As a news anchor covering global issues, Holt has continuously shown his viewers the world’s myriad complexities, languages and peoples. His reporting places readers in strangers’ shoes, facilitating cross-cultural understanding and familiarizing the unknown.
By covering conflicts, elections, trends, protests and movements happening elsewhere — the work of Ukrainian reporters taking up the mantle of conflict journalism comes to mind — we might understand those close by, operating in our own lives, affecting us. We might look to our own institutions and identify what we could be doing differently.
Integrity is central to this mission. Holt conveys complex concepts every night through the lens of objectivity; I also strive to communicate ideas in ways that resonate.
Holt said during the Page Center Awards that his program aims not to “talk down to our audience but talk to them.” This is something communications professionals should do throughout their careers: helping viewers, not alienating them. It is vital for individuals in this line of work.
As local outlets dwindle, consolidation soars, and trust in media declines, a willingness to listen on the basis of someone’s work — their integrity — becomes the axis on which the industry rotates.

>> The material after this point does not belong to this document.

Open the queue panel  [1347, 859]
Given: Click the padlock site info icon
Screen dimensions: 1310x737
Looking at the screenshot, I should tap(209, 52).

With digital journalism, singular voices and independent publications — propped up by loyal subscribers reliant on their news narration, curation, and mastery of craft — can replace name-brand recognition, making integrity the most sought-after resource of the next generation of reporters. By writing about the world in this ethical was — the way of Holt, Cronkite, Bly, and many before them — I hope to make it a bit better.